In this installment, Hobbs and Shaw are clearly painted as the yin to the other’s yang – the Tango to the other’s Cash. We see them both go through their day when we first meet them; a day where Johnson’s Hobbs busts up a tattoo parlor as Statham’s Shaw busts up a fashion show. One is class, the other a street tough. The two are recruited by the CIA (represented by Deadpool 2’s Ryan Reynolds and Rob Delaney) to recover a programmable virus stolen by Brixton (Idris Elba), a former partner of Shaw’s – now a cyborg regenerated by Etreon, a big bad multinational whose goal is world domination through technological evolution. It turns out that Shaw’s sister Hattie (Vanessa Kirby) stole the virus from Brixton during a failed M-I6 raid for which she is blamed. Brixton’s crew likewise gets Hobbs and Shaw and Hattie framed collectively as terrorists, so the trio sets out to save Hattie from the virus in her system while taking down Brixton, all with only 72 hours to spare before the virus in her system metastasizes and becomes airborne – killing everyone in the world. Along the way, Hobbs has to learn the value of family, while both he and Shaw learn the only way they can win is by working together.

This is not a film where subtlety is used in laying out plot points. It’s a loud, brash take on a ridiculous spy movie. It’s likely akin to what Vin Diesel was trying to do with the xXx franchise; make an in your face version of what a Bond movie’s main ticks are — cool gadgets, fast cars, crazy escapes — and ramp them up to 11. That’s not to say the movie is bad or unwatchable. Statham and Johnson infuse this film with all the comic charisma they can muster and it shows. Their banter and shared screentime are among the best elements of the film. Similarly, Vanessa Kirby is great in this film and is given much more to do here than she was in Mission Impossible: Fallout; she has movie star charisma written all over her and I look forward to seeing here in more films. Idris Elba and Ryan Reynolds are both having a blast with this film and they chew the scenery with aplomb. The film also has some great surprise cameos. That being said, the film’s big bad leaves a lot to be desired and seems set up to be a recurring nemesis. Also, there’s a bit of a sense of diminishing returns on the stunts in the film. In the Will Smith/Mark Wahlberg film, The Good Guys, there’s a joke scene where Dwayne Johnson and Samuel L. Jackson see the bad guys on the ground and jump off a building to catch them and very obviously die. Here, that exact same scenario happens to a very similar degree and Johnson still crashes to the ground but only has a few pieces of glass on his arm. The film just expects you to accept that the same way you’ll accept a multi-million dollar F1 Mclaren being chased down by a transforming motorcycle. It’s silly. But at the same time, the kind of silly that makes you laugh versus roll your eyes.

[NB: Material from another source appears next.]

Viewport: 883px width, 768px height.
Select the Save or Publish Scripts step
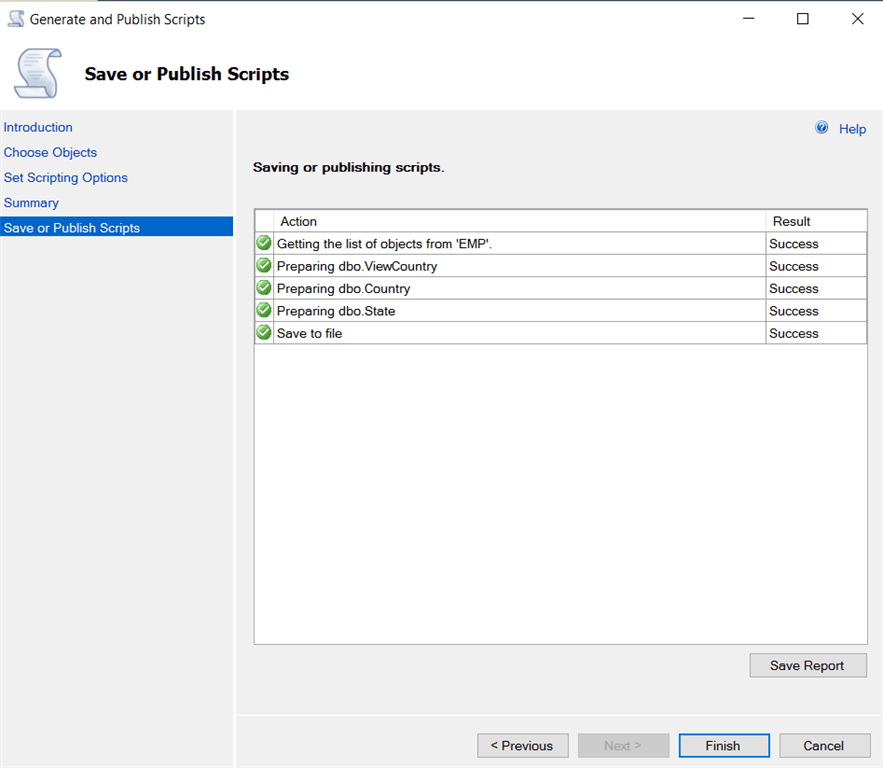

Hobbs and Shaw is an over the top stylized action buddy/cop comedy that throws it back to the kind of unbelievable plots to which fans of the latter-day Fast and Furious films have grown accustomed. If you’re a fan of The Rock and films like Central Intelligence and Rampage and Statham films like Spy, this is right up your alley. If you’re looking for something a little more grounded, this might not be for you. That all being said, be sure to stay through to the end of the film as the film has 3 mid/post credits scenes.